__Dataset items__
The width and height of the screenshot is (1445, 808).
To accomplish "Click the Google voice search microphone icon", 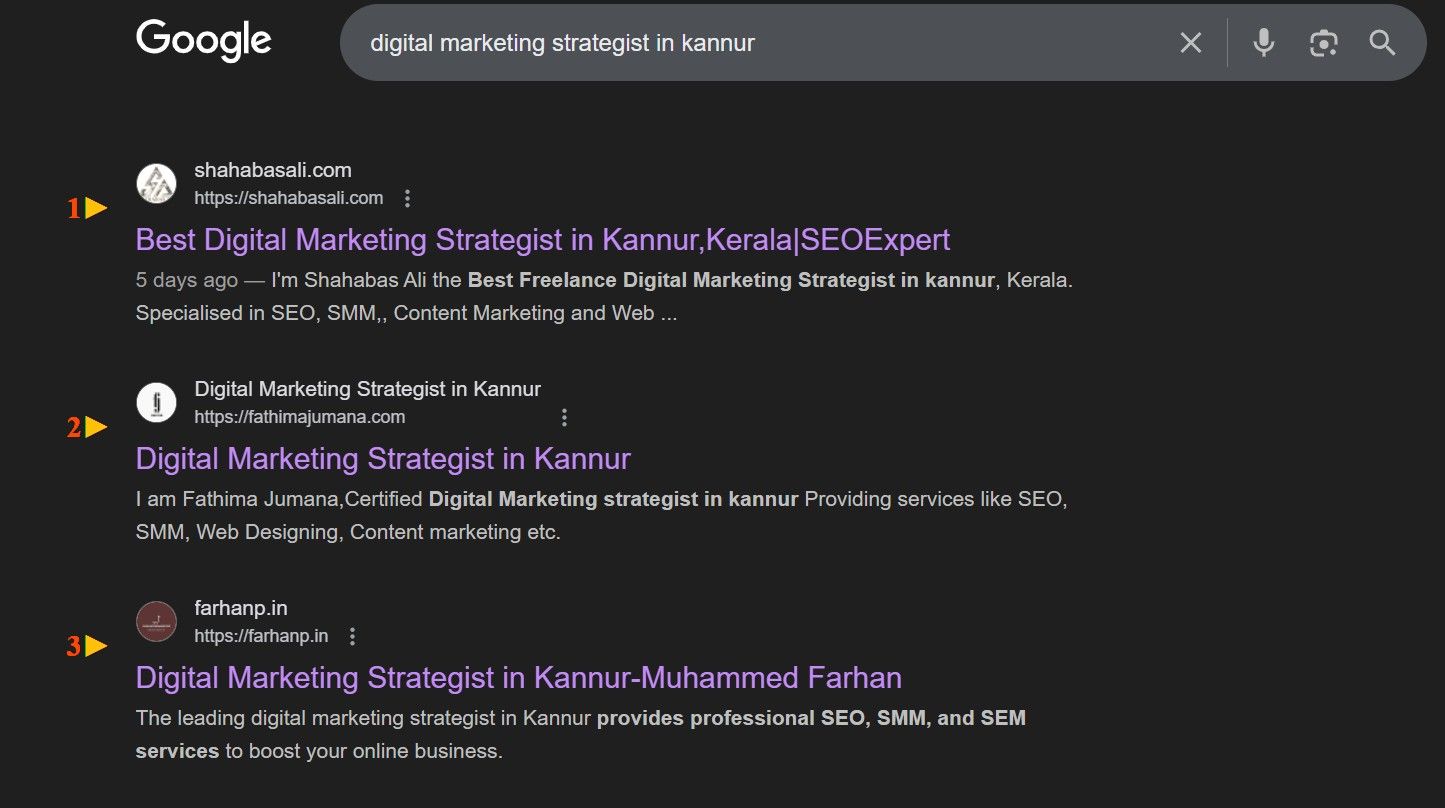I will (1263, 43).
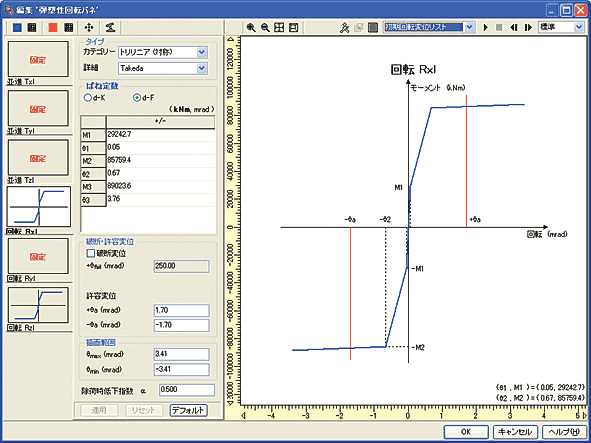Click the fit-to-window grid icon
591x443 pixels.
(279, 28)
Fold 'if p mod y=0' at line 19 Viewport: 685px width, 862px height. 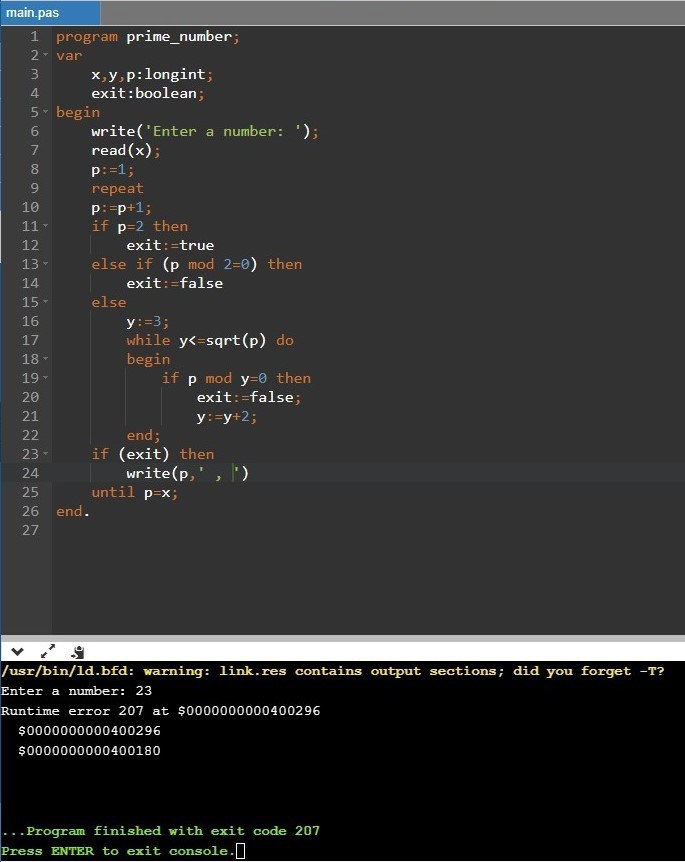(47, 378)
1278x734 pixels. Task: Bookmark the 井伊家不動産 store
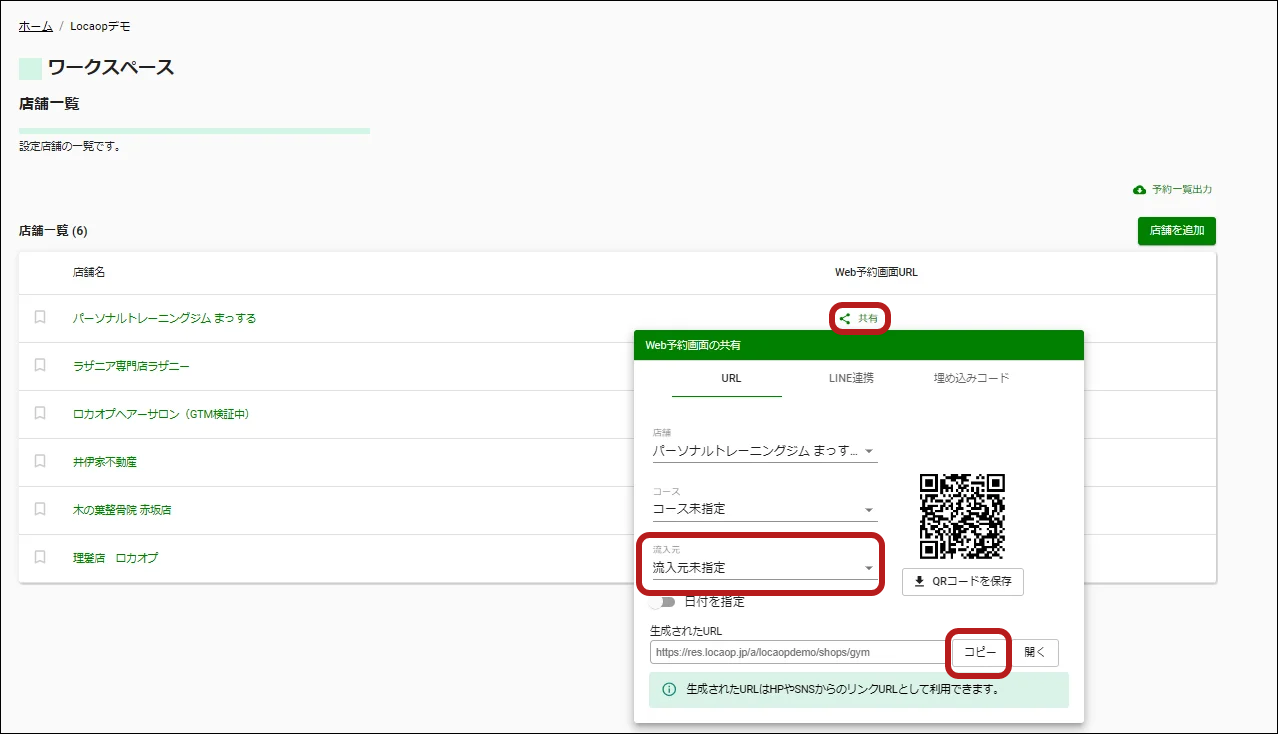(40, 461)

__Task objective__
Beginning with the line that contains "1278x734 pixels. Task: Bookmark" and ending with the final line of the entries, every line must be copied exactly; the pictures must not.

__Solution to the exercise__
1278x734 pixels. Task: Bookmark the 井伊家不動産 store
(40, 461)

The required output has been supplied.